European and American settlers faced many challenges in Iowa, from blizzards and disease to drought and death by accident. One thing that scared everyone was fire. Prairie fires terrorized Iowans. Neither roads nor creeks could prevent their advance in dry weather, wrote Sarah Brewer-Bonebright in Reminiscences of Newcastle Iowa. No one could outrun them either. Such fires could destroy everything a family had worked for in minutes, consuming crops and housing.
“Sweeping with the wind, great tufts of burning grass were hurled rods ahead of the moving body of the fire,” she added. Her family always prepared for fires, even if other chores may have been neglected. Families plowed up strips of land around their homes and fields to serve as barriers. They then burned off grass between the furrows.
William Porter Nutting remembered that such fires “go almost as fast as a horse could run.” John and Sarah Kenyon and their family frantically battled a fire approaching their home. They employed everything they could find, from rugs and carpets to a hoe to fight the fire. “The flames roled higher [than] the waves on the ocean. It looked awfull to me. I was so frightened that I shook like a dog,” John wrote.

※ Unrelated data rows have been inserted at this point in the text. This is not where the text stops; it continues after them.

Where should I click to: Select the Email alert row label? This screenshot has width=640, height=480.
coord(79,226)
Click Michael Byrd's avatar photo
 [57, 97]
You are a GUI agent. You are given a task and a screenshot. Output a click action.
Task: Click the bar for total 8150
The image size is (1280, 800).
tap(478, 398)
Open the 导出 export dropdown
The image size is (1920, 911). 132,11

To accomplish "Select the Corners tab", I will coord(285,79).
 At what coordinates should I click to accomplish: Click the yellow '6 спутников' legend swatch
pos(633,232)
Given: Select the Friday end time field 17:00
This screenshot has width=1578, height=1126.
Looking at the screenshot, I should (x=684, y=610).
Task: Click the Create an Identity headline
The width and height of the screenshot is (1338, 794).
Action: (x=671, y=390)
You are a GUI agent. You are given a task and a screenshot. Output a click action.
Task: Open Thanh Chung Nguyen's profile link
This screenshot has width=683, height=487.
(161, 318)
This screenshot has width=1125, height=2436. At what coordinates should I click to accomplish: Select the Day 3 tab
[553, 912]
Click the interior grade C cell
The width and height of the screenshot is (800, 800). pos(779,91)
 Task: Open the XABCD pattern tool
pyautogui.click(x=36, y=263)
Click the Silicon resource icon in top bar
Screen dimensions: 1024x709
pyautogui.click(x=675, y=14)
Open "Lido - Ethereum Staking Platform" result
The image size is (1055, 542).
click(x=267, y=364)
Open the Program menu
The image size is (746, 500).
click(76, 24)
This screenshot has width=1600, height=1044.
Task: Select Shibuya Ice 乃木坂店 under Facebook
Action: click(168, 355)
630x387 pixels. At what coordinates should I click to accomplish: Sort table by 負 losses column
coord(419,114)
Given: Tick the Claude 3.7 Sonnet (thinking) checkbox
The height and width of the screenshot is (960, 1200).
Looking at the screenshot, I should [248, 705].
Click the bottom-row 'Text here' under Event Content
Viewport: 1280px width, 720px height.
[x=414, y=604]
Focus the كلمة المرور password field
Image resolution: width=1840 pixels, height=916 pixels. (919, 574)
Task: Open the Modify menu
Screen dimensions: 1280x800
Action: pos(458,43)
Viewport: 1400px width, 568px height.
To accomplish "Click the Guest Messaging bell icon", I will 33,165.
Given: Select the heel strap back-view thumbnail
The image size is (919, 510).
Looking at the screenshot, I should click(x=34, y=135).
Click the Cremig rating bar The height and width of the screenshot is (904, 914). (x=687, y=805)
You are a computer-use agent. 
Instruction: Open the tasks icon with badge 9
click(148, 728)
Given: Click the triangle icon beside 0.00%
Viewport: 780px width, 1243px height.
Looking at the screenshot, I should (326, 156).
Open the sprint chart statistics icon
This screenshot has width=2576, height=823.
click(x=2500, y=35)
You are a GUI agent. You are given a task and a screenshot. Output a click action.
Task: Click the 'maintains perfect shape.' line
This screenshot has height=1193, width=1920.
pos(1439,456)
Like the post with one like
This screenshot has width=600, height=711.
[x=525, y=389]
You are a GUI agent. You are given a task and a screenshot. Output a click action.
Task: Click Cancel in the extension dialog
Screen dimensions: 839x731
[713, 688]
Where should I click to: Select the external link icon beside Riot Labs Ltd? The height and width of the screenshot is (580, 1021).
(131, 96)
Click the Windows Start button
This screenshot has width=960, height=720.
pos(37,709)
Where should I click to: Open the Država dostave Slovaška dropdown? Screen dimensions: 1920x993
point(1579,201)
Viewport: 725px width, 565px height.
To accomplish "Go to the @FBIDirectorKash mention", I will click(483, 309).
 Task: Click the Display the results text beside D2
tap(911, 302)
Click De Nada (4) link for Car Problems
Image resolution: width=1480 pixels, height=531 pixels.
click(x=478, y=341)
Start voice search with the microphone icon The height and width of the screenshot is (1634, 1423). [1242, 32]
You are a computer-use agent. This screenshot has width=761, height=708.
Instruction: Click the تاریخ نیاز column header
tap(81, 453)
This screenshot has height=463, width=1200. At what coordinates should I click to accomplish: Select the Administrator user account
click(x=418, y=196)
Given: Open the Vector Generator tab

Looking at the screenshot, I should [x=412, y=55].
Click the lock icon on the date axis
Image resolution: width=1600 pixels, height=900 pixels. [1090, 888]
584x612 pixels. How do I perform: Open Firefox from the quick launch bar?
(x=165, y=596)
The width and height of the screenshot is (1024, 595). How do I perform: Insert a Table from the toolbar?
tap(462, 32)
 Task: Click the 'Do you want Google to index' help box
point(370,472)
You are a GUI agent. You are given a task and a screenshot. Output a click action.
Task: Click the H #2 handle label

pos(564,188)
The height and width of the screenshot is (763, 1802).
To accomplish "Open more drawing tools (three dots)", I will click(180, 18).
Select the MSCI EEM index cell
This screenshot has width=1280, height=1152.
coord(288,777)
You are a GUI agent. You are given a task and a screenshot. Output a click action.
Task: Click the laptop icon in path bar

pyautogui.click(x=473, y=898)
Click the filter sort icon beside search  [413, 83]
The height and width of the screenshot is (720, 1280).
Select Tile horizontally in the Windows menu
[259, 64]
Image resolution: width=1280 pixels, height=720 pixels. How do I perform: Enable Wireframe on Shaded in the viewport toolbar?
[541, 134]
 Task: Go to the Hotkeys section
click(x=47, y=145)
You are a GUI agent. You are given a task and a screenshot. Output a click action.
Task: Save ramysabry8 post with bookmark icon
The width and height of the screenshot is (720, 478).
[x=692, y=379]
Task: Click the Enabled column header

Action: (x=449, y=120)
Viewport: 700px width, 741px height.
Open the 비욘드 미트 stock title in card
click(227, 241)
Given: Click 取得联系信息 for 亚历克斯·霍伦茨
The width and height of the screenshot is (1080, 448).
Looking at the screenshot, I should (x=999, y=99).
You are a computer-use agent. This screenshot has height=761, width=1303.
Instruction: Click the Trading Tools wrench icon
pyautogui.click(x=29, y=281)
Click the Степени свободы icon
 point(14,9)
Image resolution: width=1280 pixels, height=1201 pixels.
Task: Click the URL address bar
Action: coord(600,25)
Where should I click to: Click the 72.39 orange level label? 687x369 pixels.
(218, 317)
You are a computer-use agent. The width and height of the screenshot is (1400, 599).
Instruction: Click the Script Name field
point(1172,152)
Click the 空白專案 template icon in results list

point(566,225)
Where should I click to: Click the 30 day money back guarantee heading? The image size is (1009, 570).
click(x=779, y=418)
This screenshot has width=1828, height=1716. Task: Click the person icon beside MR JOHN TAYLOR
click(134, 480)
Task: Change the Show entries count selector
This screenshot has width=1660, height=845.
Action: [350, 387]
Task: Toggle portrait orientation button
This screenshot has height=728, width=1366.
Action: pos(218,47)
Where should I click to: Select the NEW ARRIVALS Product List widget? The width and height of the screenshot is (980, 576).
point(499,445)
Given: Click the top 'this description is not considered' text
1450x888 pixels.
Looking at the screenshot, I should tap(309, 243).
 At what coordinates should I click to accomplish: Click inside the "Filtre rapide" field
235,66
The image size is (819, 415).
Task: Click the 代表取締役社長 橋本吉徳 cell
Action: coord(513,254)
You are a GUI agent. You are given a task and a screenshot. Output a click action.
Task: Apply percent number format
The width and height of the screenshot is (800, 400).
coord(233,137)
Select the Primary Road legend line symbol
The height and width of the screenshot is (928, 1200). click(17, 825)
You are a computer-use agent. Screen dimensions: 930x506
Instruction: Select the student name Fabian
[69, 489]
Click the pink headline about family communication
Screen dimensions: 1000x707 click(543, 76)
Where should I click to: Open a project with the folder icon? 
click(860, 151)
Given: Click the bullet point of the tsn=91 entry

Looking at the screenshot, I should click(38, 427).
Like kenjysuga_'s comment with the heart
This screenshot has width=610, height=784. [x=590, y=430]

His wife Sarah used wet bedspreads to defend the house and livestock. “If it had not [been] for the female department everything would burn,” he wrote. His beard and hair were scorched off during the four or five hour battle against the flames. However, the Kenyons and their neighbors saved their farms without major injury. Some were not so lucky. Bonebright-Brewer knew of at least a dozen people killed by prairie fires in the early 1850s.